##### Text excerpt

We are however FAR from anything at this scale. Right now we are focusing on
the small scale. Once everything is optimized the costs for larger scales might also
drop further. Hopefully significant improvements in the energy density are still
possible since the solubility does allow for much higher densities.
Zinc-iodide isn’t the cheapest possible chemistry, but it’s working decently as a
starting point.

Daniel estimated 32.1K USD for 645 kWh of usable energy, so scaling that to 10 kWh
is about $498 in chemical cost. The cost related to the 1 kW power component, the
stack, requires more involved calculations, but there’s nothing particularly expensive
component-wise in the stack (like platinum or gold…)—if you’re not using an
expensive membrane. It’s mostly plastic and graphite (in various forms) with two
copper plates and some tie rods, but the design and control of it is very important,
which is what we’re focusing on now.
Peak-shaving and intra-day arbitrage seem like great opportunities for RFBs though,
that is definitely something we’d like to eventually see happen!

---

pinecone 12 January 30, 2025, 9:08am

Thanks for the info. The chemicals are surprisingly expensive.
My very rough estimate of the break-even cost for a 10 kWh peak shaving system is
about 1000 EUR, which does not leave much for the rest of the hardware after
chemicals, even when allowing for DIY construction, 3D printed parts etc.
This is a cool project though, best of luck!

---

kirk 13 January 30, 2025, 10:51pm

Thank you! And yeah, we are trying to develop a functional system, but it won’t be
economically competitive as a DIY build for quantity=1—there would have to be a
group buy or a business set up to buy chemicals in bulk, flow frames injection
molded, etc. This project is for the R&D to get to a viable system, if we get to a
functional system the idea is the project output’s are licensed for commercial use,
and a real business could make it more affordable at scale.
A kit build may be possible if there was a supplier for some of the specialty
components or similar.

Very relevant work by Trovò: https://www.sciencedirect.com/science/article/abs/pii/S0306261920300441

Seems they basically used a lookup table based on flowrate and SOC.

##########

■ Given instruction a ■
Answer these questions from the forum thread on the zinc-iodide flow battery, one line each:
(i) What cost did Daniel estimate for 645 kWh of usable energy?
(ii) What break-even cost does pinecone give for a 10 kWh peak shaving system?
(iii) According to kirk, what did Trovò's work basically use?
The records that follow have no connection to the forum thread above.

##### Entries provided

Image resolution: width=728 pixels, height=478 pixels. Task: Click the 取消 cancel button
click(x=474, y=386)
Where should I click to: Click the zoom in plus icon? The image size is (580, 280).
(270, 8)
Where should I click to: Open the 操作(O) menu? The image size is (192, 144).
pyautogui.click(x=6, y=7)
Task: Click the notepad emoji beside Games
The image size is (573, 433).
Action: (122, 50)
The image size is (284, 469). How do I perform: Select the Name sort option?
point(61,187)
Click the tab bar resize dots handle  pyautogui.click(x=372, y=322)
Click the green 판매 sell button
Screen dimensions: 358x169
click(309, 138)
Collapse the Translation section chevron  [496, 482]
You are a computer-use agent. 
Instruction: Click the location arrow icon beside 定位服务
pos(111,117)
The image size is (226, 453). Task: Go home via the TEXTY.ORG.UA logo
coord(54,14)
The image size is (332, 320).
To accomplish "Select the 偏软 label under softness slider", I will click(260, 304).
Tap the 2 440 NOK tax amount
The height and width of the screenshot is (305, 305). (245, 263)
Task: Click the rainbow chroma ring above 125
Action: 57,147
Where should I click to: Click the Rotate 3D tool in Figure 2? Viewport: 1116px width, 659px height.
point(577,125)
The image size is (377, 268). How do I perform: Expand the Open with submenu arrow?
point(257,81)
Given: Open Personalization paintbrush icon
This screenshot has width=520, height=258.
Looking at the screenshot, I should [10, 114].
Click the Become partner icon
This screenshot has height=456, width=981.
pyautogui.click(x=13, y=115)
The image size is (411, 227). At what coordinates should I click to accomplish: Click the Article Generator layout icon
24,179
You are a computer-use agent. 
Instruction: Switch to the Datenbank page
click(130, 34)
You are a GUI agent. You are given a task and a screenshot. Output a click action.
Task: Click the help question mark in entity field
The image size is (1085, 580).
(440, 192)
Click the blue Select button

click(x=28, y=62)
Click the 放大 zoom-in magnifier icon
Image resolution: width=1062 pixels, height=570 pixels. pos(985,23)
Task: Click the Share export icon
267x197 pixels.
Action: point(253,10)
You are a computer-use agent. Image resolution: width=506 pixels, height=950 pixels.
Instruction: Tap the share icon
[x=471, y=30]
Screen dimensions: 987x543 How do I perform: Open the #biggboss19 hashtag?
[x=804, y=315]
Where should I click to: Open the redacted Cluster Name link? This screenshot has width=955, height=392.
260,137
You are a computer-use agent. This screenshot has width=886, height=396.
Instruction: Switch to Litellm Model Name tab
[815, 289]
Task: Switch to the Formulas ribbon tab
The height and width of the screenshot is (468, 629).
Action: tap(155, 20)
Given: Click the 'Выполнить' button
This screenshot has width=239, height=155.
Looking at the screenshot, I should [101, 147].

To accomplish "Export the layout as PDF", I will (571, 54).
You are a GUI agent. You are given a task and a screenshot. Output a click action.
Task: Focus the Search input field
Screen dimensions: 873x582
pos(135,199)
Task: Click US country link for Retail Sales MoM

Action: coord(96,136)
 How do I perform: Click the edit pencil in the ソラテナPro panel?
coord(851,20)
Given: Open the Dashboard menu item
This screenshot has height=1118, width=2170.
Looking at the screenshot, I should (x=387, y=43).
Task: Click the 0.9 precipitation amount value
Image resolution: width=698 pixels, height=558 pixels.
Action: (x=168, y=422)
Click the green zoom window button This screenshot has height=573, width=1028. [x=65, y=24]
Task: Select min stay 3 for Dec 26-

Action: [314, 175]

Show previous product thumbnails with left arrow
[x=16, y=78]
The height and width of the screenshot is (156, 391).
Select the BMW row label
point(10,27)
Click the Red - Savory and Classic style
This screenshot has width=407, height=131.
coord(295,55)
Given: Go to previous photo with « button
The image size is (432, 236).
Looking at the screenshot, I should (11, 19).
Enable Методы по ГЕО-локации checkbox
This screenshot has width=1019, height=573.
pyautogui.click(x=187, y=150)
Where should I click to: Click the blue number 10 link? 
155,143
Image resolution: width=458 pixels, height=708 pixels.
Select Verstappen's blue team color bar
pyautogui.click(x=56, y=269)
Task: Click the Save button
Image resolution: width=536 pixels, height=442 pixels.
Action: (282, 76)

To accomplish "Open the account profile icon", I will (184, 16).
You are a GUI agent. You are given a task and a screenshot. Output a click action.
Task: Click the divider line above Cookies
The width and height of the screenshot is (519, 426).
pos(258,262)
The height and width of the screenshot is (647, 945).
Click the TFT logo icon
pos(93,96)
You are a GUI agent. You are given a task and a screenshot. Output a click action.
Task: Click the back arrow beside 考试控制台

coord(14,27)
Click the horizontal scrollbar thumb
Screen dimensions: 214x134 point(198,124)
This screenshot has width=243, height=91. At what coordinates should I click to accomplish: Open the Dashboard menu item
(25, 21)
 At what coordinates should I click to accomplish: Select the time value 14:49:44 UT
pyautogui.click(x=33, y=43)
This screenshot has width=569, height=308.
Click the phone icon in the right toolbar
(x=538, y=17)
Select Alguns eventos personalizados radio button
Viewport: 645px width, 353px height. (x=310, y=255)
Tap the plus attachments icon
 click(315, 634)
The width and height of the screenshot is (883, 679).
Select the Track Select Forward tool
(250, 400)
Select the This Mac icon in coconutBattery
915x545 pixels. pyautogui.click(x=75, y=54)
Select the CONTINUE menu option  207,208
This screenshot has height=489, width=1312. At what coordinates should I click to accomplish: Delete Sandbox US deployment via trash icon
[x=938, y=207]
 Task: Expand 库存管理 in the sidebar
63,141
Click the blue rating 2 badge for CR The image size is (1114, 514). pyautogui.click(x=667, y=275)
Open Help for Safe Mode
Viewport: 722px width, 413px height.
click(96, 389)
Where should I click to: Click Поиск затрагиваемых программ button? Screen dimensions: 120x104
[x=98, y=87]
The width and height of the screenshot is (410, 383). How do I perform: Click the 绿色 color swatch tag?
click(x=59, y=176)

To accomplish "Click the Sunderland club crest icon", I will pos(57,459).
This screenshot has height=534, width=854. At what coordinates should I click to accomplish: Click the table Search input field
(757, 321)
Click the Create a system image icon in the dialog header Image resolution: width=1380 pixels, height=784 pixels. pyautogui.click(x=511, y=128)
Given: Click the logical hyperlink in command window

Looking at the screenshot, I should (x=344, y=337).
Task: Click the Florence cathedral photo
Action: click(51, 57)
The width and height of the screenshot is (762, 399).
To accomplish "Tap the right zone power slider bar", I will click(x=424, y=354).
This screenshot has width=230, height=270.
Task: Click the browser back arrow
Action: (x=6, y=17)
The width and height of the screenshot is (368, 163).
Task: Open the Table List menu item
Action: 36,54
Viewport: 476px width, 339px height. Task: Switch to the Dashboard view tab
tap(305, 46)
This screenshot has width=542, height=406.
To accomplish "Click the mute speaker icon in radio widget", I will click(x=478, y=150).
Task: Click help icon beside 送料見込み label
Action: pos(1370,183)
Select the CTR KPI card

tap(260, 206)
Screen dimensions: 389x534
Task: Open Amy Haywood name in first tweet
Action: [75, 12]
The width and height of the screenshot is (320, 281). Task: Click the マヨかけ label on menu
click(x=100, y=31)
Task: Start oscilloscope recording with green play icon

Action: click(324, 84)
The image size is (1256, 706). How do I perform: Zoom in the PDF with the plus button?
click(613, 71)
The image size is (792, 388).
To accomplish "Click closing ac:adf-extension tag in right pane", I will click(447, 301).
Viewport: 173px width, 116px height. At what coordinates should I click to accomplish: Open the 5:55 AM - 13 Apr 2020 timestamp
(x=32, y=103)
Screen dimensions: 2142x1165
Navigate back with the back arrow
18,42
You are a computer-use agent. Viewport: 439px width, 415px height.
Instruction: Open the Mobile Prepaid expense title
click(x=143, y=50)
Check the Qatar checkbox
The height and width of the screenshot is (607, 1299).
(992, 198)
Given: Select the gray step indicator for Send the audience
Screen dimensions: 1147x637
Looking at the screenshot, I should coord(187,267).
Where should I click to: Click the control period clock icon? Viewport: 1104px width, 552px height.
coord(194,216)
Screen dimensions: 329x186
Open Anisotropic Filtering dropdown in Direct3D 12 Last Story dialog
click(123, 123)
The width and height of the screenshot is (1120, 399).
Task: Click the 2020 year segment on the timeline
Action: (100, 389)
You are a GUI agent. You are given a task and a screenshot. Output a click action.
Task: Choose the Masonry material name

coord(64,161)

##########

■ Given instruction b ■
From the records, extract the lines starting with the line that contains "This screenshot has width=542, height=406." and going on through the line that contains "Screen dimensions: 389x534", repeating them exactly.

■ Full response a ■
(i) 32.1K USD
(ii) About 1000 EUR
(iii) A lookup table based on flowrate and SOC

■ Full response b ■
This screenshot has width=542, height=406.
To accomplish "Click the mute speaker icon in radio widget", I will click(x=478, y=150).
Task: Click help icon beside 送料見込み label
Action: pos(1370,183)
Select the CTR KPI card

tap(260, 206)
Screen dimensions: 389x534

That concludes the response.